Start of DATA PROVIDED

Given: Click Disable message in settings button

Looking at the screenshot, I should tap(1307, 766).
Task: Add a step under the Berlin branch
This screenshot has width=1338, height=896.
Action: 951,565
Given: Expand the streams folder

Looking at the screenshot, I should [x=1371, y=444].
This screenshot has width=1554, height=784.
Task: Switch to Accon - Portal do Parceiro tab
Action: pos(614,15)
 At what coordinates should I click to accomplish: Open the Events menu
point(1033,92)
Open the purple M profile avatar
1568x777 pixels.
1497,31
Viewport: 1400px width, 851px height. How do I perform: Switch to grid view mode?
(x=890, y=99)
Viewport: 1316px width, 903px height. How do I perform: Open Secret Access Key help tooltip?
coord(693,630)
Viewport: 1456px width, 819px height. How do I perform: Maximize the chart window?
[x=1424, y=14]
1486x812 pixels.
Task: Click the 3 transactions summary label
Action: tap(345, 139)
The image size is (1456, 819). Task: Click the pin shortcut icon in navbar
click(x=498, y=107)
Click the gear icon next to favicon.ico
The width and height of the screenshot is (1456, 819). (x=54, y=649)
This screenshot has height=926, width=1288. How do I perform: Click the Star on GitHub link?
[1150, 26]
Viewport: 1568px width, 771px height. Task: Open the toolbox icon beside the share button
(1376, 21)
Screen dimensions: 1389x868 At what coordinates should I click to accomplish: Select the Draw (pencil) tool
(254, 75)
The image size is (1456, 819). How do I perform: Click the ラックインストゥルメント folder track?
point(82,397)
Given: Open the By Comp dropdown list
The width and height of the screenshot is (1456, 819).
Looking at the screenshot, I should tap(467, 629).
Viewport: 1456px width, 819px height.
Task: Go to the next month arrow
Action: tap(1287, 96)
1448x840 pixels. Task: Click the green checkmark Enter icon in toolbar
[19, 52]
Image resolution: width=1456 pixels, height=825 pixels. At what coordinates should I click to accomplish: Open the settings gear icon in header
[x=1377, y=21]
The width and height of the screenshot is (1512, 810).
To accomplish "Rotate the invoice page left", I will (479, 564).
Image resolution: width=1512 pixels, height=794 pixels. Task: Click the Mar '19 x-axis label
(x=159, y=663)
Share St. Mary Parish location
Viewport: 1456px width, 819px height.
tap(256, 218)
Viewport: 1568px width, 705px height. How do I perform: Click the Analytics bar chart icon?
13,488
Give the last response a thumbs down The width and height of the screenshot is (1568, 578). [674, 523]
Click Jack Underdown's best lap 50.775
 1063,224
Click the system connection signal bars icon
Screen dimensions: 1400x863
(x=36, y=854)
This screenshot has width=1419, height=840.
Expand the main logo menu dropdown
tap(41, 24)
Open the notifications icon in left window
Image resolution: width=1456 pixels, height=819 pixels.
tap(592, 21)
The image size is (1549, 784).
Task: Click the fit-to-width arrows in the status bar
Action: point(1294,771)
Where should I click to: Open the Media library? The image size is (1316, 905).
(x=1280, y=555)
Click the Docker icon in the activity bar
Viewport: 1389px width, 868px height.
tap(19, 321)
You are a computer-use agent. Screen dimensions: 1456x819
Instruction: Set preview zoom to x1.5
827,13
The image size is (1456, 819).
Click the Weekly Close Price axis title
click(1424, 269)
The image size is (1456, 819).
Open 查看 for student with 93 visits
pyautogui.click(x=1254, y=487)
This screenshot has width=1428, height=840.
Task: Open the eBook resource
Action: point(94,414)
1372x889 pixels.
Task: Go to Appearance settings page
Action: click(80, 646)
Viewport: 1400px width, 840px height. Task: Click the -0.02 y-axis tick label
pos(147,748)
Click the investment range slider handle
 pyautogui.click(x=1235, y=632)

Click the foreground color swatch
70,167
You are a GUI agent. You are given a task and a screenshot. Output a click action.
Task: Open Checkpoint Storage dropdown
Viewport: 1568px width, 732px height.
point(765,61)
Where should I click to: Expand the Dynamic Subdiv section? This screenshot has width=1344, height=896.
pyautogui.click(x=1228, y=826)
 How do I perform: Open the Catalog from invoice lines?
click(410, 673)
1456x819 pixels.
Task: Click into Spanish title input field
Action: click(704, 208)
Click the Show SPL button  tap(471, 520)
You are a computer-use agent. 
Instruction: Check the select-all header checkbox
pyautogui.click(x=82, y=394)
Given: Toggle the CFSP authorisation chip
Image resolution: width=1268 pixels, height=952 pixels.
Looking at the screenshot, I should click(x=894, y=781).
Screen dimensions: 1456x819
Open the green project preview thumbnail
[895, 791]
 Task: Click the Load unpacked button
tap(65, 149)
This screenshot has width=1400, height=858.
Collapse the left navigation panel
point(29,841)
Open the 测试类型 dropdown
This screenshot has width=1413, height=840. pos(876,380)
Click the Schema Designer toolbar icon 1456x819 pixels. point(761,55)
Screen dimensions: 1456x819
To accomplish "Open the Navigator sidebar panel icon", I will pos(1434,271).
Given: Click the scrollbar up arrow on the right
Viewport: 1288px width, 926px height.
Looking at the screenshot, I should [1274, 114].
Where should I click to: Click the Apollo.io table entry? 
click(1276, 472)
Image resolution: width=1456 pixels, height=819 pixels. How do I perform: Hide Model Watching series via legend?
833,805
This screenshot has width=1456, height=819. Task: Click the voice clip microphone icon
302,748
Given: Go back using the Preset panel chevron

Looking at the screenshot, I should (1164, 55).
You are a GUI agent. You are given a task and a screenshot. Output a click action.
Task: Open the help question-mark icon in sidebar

End of DATA PROVIDED

# [THE TASK]
From the records above, pull out each line that has "sidebar".

# [ANSWER TO THIS TASK]
To accomplish "Open the Navigator sidebar panel icon", I will pos(1434,271).
Task: Open the help question-mark icon in sidebar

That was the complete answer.